‘Tell the City what we don’t want’

Strandfontein Ratepayers and Residents’ Association assistant secretary Donovan Senosi, deputy chairman Ernest Theron, treasurer Mel Thomas, secretary Ray Swartz, and chairman Mario Oostendurp.

The recently elected representatives of the Strandfontein Ratepayers’ and Residents’ Association are determined to tell the City of Cape Town what they do not want in their area.

The municipality last week briefed residents of the almost 40-year-old community, about the proposed construction of 750 houses. Residents, however, say their area is already bursting at the seams.

The annual general meeting (AGM) on Thursday June 30 at St Francis Anglican Church hall, in Salmon Way, got off to a rocky start when attendees announced that they had been misinformed about the agenda.

It was the biggest crowd in attendance at any Strandfontein meeting in decades.

The AGM follows a public meeting at the Strandfontein community hall last week, when the City of Cape Town tabled a draft framework plan (“Draft framework for ERF 1212 leaves Strandfontein residents frustrated”, Plainsman, June 30).

They wanted to voice their concerns about the housing project which would not include any additional services or resources, including schools, hospital, police station nor the widening of Spine Road, said re-elected chairman Mario Oostendurp.

Upon his re-election, he was advised to continue the work of the outgoing executive committee, of which Mr Oostendurp and vice-chairman Quintin Griffith were the only two members still serving since their initial election into office in October 2019 (“New leadership”, Plainsman October 2, 2019). Mr Griffith had declined to serve on the executive committee again.
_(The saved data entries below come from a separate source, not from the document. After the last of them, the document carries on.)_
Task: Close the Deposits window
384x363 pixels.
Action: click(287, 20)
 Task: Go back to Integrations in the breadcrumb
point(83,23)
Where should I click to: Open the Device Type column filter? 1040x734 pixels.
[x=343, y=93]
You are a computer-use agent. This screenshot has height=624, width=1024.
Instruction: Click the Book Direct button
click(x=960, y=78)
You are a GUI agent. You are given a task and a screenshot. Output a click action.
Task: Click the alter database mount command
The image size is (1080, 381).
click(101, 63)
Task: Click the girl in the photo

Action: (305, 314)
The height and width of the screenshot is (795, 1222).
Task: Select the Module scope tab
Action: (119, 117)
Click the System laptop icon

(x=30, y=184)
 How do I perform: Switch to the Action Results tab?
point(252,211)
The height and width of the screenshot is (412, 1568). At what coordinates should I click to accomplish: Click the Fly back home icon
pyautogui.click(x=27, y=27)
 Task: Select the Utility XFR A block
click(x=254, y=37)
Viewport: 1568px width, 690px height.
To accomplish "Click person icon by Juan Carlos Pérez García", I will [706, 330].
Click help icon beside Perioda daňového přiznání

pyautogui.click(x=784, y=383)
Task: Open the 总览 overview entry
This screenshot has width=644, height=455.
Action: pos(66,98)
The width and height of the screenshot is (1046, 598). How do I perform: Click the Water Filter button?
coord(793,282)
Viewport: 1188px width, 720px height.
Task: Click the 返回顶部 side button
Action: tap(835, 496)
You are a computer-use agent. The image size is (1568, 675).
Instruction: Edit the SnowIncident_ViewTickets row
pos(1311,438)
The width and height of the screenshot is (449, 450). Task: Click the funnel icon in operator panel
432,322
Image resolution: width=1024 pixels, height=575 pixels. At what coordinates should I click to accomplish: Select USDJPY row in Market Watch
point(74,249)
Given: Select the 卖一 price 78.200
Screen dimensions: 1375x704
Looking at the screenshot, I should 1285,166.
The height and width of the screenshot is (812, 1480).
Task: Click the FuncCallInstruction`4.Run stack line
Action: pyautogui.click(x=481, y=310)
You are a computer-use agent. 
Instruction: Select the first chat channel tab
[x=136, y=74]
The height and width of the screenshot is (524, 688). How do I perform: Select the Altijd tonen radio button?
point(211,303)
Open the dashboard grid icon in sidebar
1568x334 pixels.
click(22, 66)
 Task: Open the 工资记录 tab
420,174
Mr Oostendurp said they had faced many challenges during their last term of office, when residents would hold the association accountable rather than ward councillor Elton Jansen.

The association together with Strandfontein Social and Economic Development Forum and Strandfontein Sports Complex Facility Management Committee (FMC) have worked alongside community organisations, including the community police forum (CPF) to make decisions collectively, he said.

Among the daily challenges, Mr Oostendurp spoke about were traffic, sewage overflows in the area, and the submission of objections to the City of Cape Town regarding a land use application for permission to sand mine erf 21668 and erf 1212.

Donovan Senosi, who was voted in as assistant secretary of the association, said the residents should be telling the City what they do not want in their area.

“We mustn’t budge. Other communities stand firm and they stand together and resolute in their decisions for their area,” he said.

Vice-chairman Ernest Theron said he believed in collective leadership and that he was there to serve and walk alongside his community.

Secretary Ray Swartz said the community should be galvanised “to stand together as one”.

“We can stand together as a community. As a united front we can go places and we can go far,“ he said.

The next community meeting to deal specifically with the housing will be held at the same venue – St Francis Anglican Church hall at 36 Salmon Way – on Thursday July 14, at 7.30pm.